** Opening RAW DATA block **

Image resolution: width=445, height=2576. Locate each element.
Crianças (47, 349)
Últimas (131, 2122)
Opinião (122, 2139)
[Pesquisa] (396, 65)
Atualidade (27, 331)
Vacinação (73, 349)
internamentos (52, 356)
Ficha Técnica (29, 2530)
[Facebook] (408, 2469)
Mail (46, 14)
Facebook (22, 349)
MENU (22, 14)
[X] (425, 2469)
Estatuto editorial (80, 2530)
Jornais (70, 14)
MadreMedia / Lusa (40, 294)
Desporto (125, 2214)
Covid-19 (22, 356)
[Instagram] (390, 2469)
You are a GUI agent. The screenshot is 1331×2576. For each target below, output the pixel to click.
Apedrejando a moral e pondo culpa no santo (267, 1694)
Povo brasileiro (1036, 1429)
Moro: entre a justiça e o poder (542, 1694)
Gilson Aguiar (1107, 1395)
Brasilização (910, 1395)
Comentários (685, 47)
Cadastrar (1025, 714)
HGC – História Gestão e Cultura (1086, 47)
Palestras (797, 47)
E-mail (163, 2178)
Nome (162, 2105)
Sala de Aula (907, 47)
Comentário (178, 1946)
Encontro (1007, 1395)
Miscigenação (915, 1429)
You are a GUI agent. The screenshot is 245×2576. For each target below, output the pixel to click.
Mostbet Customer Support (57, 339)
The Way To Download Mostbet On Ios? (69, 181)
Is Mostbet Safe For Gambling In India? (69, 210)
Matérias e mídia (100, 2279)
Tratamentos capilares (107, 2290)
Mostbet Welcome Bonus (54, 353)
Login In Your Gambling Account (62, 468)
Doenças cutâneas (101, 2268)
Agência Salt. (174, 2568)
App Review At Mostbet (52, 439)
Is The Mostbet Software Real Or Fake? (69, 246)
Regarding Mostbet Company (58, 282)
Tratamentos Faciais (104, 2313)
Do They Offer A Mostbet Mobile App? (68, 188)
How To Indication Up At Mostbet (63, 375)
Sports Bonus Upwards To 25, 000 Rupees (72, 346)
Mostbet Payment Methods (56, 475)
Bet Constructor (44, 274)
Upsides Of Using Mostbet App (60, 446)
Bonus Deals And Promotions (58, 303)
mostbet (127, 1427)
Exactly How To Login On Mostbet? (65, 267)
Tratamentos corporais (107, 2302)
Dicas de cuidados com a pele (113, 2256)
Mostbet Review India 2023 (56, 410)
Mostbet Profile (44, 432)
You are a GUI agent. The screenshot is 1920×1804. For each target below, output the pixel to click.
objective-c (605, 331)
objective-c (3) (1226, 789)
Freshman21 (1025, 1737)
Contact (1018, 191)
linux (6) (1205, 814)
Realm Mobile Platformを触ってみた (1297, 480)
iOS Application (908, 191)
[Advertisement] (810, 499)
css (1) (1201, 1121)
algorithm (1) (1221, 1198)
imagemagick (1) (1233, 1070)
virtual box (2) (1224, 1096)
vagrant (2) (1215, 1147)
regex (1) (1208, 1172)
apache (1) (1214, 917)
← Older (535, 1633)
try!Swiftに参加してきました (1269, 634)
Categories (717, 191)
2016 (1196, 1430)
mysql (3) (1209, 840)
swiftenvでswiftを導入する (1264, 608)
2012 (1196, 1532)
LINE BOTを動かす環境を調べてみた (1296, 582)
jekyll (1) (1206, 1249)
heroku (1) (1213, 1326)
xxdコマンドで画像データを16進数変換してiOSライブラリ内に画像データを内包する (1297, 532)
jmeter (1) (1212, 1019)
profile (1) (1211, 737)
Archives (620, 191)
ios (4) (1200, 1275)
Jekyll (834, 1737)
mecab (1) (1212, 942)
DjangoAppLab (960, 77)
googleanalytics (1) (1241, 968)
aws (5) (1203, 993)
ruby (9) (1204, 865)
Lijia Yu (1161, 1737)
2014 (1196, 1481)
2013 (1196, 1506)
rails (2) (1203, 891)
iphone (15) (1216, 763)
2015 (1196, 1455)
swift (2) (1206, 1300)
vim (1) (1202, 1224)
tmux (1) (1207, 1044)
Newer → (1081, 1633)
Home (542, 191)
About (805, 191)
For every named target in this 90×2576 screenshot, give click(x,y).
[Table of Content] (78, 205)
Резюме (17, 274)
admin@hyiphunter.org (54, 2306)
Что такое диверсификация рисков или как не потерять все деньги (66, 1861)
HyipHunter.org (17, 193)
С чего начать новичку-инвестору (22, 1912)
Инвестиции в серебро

** Closing RAW DATA block **

[WHAT TO WORK ON]
From the entries above, write out only the lines starting at the line that holds "Miscigenação (915, 1429)" and ending at the line that holds "iOS Application (908, 191)", keeping both and matching them exactly.

[YOUR SOLUTION]
Miscigenação (915, 1429)
You are a GUI agent. The screenshot is 245×2576. For each target below, output the pixel to click.
Mostbet Customer Support (57, 339)
The Way To Download Mostbet On Ios? (69, 181)
Is Mostbet Safe For Gambling In India? (69, 210)
Matérias e mídia (100, 2279)
Tratamentos capilares (107, 2290)
Mostbet Welcome Bonus (54, 353)
Login In Your Gambling Account (62, 468)
Doenças cutâneas (101, 2268)
Agência Salt. (174, 2568)
App Review At Mostbet (52, 439)
Is The Mostbet Software Real Or Fake? (69, 246)
Regarding Mostbet Company (58, 282)
Tratamentos Faciais (104, 2313)
Do They Offer A Mostbet Mobile App? (68, 188)
How To Indication Up At Mostbet (63, 375)
Sports Bonus Upwards To 25, 000 Rupees (72, 346)
Mostbet Payment Methods (56, 475)
Bet Constructor (44, 274)
Upsides Of Using Mostbet App (60, 446)
Bonus Deals And Promotions (58, 303)
mostbet (127, 1427)
Exactly How To Login On Mostbet? (65, 267)
Tratamentos corporais (107, 2302)
Dicas de cuidados com a pele (113, 2256)
Mostbet Review India 2023 (56, 410)
Mostbet Profile (44, 432)
You are a GUI agent. The screenshot is 1920×1804. For each target below, output the pixel to click.
objective-c (605, 331)
objective-c (3) (1226, 789)
Freshman21 (1025, 1737)
Contact (1018, 191)
linux (6) (1205, 814)
Realm Mobile Platformを触ってみた (1297, 480)
iOS Application (908, 191)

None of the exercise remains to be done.